幼かったころの辛い思い出と優しかった庄助との思い出が交差する。
庄助の家に着いた。
「よし! このまま庭まで運ぶぞー!」
熱気が庄助の家に流れ込んだ。
「ん……あれ。あれれ。」
源次は、そこにあった穴が思ったよりかなり小さいので、動揺している。
「ちっさっ! 穴ちっさっ!」
騒ぎを聞きつけて、庄助が出てきた。
「どうした、どうした。」
「いやいや、兄貴、穴ちっちゃくないですか?」
「いや、石がでかい! 石、大きすぎるだろ」
「兄貴、こんな小さい穴で悩んでたんすか。」
「穴は大きいだろ。石が大きすぎるんだよ」
このやりとりは、しばらく続いた。
穴が小さかったのか。
石が大きかったのか。
穴は大きいが、石が大きすぎたのか。
大きい小さいは、人によって基準が違うものなのだろうか。
五年後に話が続く。
源次は悩んでいた。好き合っていたと思っていた女に浮気をされた。問いただそうとすると、「あんたなんか最初から好きでも何でもねぇ。」とこっぴどく振られた。

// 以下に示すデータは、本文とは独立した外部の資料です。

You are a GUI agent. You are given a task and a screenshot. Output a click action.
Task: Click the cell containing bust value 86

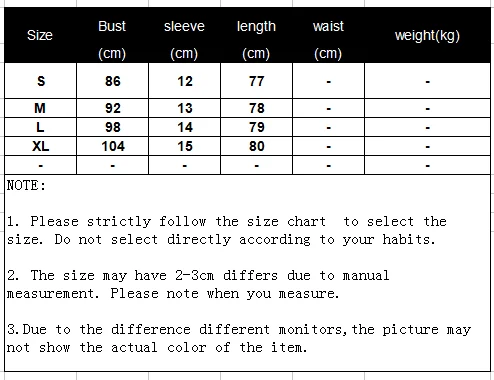(x=112, y=81)
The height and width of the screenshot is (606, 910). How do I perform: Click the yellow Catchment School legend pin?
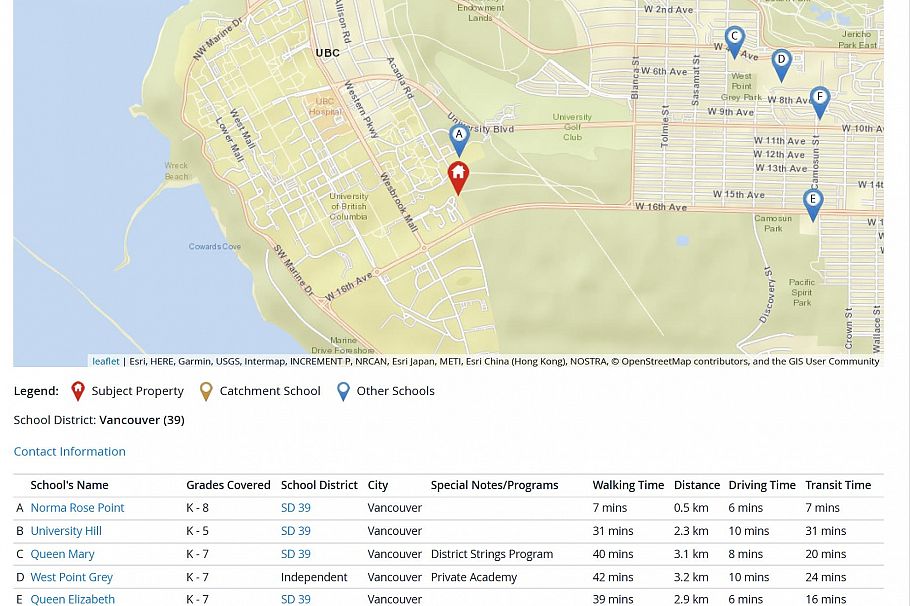click(206, 390)
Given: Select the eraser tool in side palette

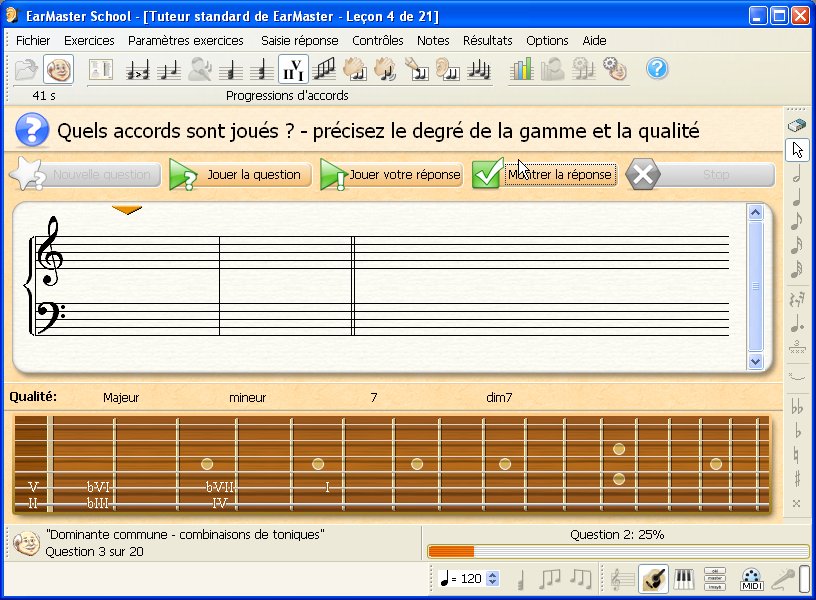Looking at the screenshot, I should point(797,126).
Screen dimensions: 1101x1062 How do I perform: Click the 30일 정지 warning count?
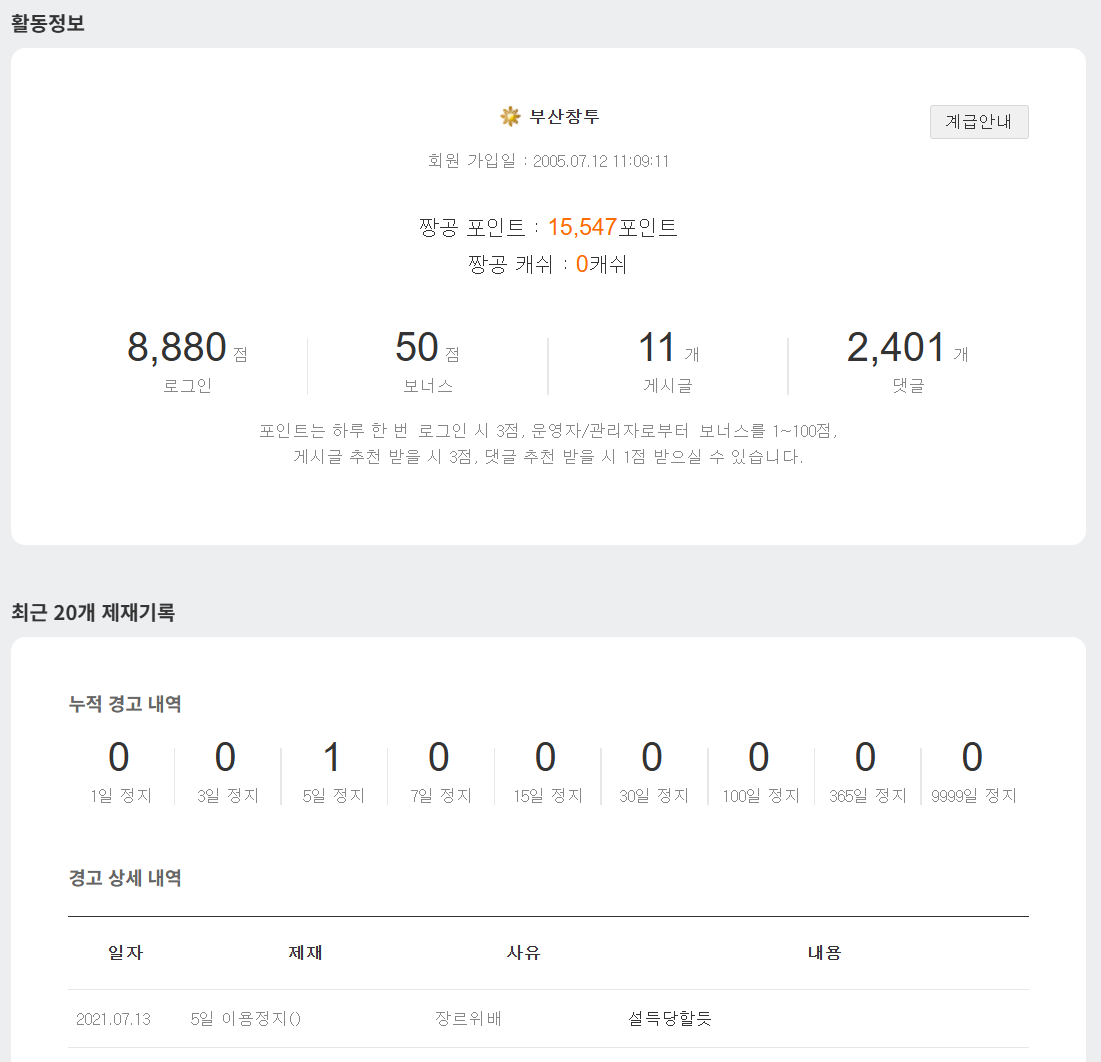point(652,759)
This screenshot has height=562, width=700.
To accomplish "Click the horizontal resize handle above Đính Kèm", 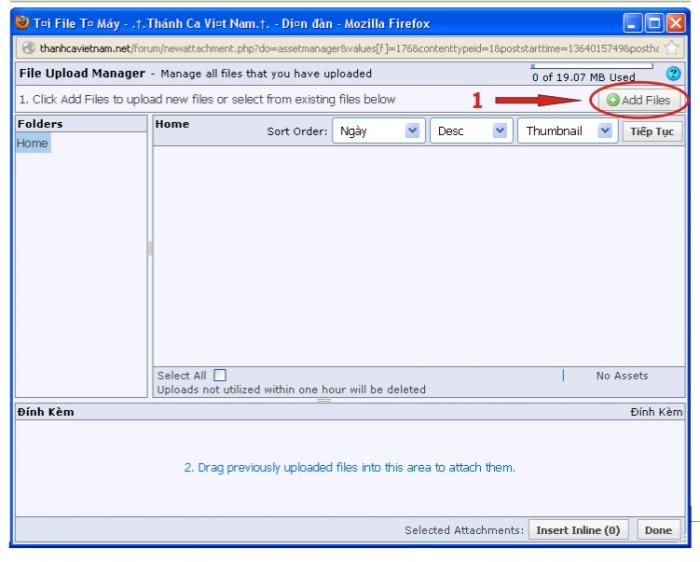I will 323,400.
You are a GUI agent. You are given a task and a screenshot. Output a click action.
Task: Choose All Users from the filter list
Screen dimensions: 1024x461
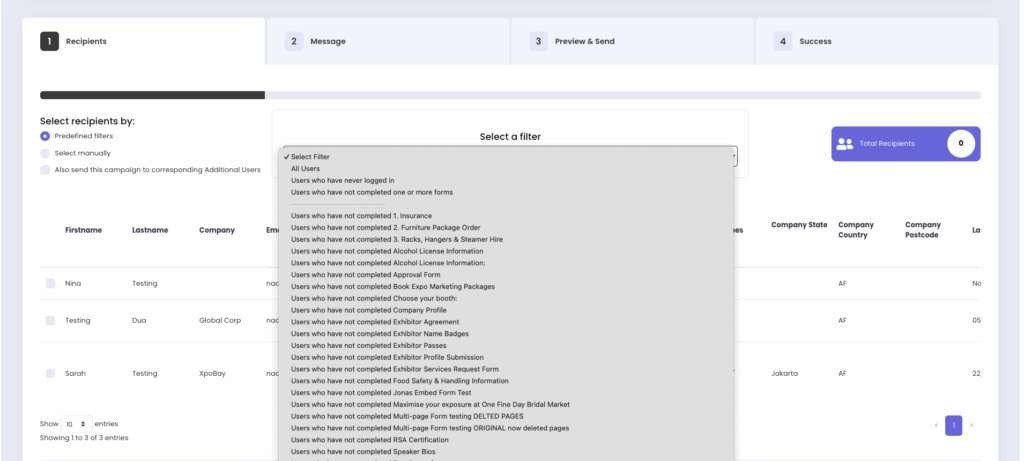coord(308,169)
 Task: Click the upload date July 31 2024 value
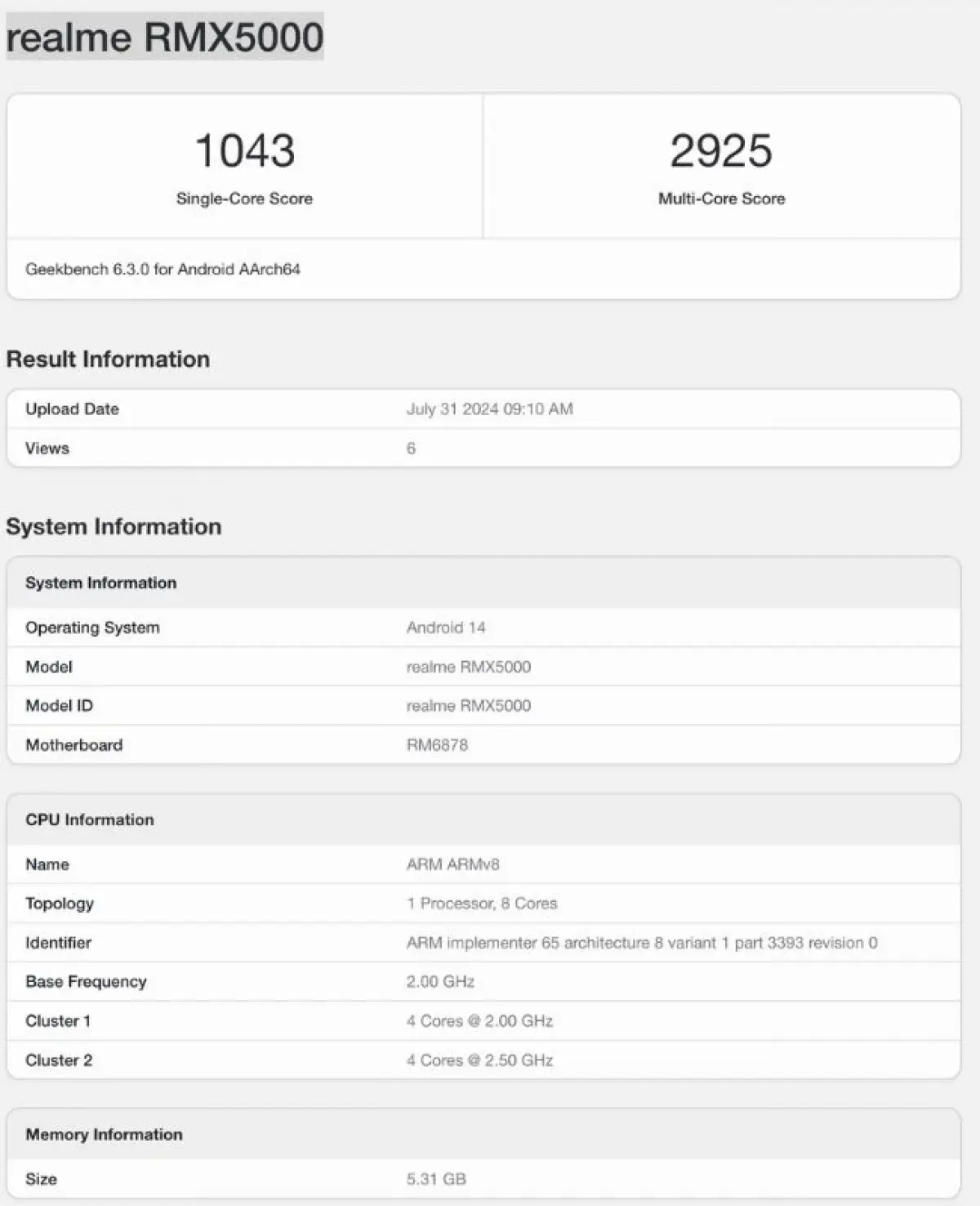click(489, 409)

生きていることが辛いと感じるほどだった。川に身投げをして、死んでしまおうかと考えていた。
そこに庄助が通りかかった。
「どうした? 深刻な顔して」
「あっ、いや……。」
「何でも話してみろよ。相談に乗るぜ。」
「実は、女にこっ酷く振られやして……。」
「なんだよ。そんな小さいことで悩んで……。」
「おおーい!!」
源次は生まれてから最大の声で叫んだ。
「小さくないわーい!」
澄み渡った空に源次の大きなつっこみが、鳴り響いた。
その声は、やまびことして山を越えた隣町までこだましたという。